Había cometido innumerables actos malvados en los últimos diez años. Además, a diferencia de Lolita, el dios de la conspiración, que podía hacer que el demonio más poderoso en el abismo sin fondo le temiera, incluso los dioses de bajo nivel lo despreciaban. No, incluso los mortales lo odiaban.
Se asomó al baño de la diosa, robó los tesoros de otros dioses, engañó a los mortales e incluso a sus propios creyentes. Hizo casi todo tipo de cosas despreciables que uno pueda imaginar.
Este dios ya había borrado su integridad moral.
La desvergüenza era sinónimo de este tipo.
La expresión de Richard cambió levemente cuando vio tal deidad.
No es de extrañar que esos jugadores estuvieran tan agitados.
Este tipo era un profesional cuando se trataba de estas cosas. Incluso sus creyentes no pudieron vencerlo en términos de estafas.
Sería una pérdida injusta que un dios así jugara con él.

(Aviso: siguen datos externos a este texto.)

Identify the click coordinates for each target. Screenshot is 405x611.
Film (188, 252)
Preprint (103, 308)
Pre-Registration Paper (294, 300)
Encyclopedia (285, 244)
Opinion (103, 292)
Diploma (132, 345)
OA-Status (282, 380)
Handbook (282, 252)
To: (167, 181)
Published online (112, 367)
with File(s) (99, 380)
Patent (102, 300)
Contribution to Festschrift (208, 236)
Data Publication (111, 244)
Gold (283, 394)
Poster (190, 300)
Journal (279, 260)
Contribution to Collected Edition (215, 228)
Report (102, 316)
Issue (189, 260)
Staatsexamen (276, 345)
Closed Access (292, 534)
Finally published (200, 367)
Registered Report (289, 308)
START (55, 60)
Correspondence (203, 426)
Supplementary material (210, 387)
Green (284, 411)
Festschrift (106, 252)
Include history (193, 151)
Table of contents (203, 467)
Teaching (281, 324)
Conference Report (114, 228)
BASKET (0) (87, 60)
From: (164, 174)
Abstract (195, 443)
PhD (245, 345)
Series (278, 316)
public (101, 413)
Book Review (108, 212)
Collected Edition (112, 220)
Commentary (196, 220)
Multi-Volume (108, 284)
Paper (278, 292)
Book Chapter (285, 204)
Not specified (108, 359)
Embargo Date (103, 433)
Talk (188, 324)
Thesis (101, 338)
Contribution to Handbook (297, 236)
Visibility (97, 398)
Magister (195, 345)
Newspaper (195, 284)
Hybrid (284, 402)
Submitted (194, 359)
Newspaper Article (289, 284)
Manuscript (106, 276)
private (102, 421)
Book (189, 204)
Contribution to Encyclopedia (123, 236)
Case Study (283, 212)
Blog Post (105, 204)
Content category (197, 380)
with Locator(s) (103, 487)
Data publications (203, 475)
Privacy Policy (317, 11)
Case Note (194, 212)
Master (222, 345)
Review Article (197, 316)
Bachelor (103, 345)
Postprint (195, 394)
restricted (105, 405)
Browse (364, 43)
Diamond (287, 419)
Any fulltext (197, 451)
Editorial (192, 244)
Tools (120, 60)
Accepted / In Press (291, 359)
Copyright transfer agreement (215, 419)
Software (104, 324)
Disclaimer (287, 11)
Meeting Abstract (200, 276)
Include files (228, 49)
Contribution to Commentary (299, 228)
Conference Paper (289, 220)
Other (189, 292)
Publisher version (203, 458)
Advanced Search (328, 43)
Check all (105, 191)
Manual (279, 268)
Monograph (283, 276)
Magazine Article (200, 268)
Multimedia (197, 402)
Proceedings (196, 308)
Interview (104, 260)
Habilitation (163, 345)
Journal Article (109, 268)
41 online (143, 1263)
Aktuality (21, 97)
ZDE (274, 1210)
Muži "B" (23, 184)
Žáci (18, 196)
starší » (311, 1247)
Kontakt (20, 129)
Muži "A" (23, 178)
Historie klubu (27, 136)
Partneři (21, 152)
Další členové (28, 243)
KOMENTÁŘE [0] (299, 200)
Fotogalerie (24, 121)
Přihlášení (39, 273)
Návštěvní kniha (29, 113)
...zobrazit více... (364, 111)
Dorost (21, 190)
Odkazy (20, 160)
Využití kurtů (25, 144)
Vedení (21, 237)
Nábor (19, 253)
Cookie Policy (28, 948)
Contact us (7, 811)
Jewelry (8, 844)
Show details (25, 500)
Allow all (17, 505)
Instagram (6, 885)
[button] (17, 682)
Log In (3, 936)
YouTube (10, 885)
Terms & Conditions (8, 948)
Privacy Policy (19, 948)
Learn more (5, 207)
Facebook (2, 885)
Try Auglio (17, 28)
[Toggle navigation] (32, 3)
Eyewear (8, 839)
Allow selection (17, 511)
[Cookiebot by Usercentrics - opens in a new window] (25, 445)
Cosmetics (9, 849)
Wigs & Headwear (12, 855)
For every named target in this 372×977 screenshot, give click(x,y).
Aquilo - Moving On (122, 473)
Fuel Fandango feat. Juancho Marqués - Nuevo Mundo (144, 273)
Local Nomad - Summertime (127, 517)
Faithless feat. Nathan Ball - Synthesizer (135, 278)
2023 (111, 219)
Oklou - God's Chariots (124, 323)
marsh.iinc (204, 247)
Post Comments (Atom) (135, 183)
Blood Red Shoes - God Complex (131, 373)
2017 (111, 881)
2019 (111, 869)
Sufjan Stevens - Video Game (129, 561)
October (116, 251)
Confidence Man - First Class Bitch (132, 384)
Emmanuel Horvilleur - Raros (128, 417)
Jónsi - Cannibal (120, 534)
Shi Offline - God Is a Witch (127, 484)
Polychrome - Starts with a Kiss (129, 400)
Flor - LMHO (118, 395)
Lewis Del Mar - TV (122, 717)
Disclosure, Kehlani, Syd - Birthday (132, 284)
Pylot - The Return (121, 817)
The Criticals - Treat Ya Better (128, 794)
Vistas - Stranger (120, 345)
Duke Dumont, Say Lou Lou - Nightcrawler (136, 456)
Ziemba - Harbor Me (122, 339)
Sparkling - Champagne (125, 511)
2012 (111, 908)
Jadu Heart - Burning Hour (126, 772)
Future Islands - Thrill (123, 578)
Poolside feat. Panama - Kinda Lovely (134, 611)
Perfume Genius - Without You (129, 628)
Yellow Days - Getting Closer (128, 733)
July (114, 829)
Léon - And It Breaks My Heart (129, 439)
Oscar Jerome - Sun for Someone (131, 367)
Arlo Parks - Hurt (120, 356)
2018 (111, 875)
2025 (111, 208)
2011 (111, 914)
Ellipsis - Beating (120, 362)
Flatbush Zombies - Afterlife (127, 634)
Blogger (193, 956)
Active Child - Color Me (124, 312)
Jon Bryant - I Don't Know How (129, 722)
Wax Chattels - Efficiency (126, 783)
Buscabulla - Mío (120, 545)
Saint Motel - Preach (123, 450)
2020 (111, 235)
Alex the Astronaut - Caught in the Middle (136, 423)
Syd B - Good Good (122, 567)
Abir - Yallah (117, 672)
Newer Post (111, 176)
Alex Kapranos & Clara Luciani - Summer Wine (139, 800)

«Su Excelencia Tai Long, ¿por qué trató de arrebatar la estatua de Lolita que quería?»
Ricardo lo miró fijamente.
Su tono era firme y arrogante.
El dios de las mentiras estaba al borde de las lágrimas mientras veía acercarse la luz oscura.
Ya no podía aguantar más y sus piernas se aflojaron. Se sentó en el suelo y gritó con voz temblorosa.
“Señor supremo humano, no tengo malas intenciones hacia usted. No sabía que querías la estatua de Lolita. Solo quería recuperar mi fuerza”.